> WORK INSTRUCTION
For the string "Task", work out how many lines of the data contain it and give that number with nothing added.

> GIVEN ENTRIES
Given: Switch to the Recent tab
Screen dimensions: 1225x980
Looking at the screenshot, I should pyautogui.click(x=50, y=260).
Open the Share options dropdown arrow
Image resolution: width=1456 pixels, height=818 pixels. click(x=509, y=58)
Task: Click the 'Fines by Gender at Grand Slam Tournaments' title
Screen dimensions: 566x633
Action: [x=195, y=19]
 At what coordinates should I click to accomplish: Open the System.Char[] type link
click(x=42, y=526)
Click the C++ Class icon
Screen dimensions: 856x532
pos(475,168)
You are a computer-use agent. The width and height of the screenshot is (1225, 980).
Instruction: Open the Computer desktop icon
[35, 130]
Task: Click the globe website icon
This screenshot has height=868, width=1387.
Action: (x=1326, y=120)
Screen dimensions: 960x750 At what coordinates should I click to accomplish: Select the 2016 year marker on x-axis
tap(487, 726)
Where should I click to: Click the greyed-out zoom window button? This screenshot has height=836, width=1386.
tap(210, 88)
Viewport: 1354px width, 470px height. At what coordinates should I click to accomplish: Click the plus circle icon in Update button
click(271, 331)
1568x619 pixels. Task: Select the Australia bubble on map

> SOLUTION
3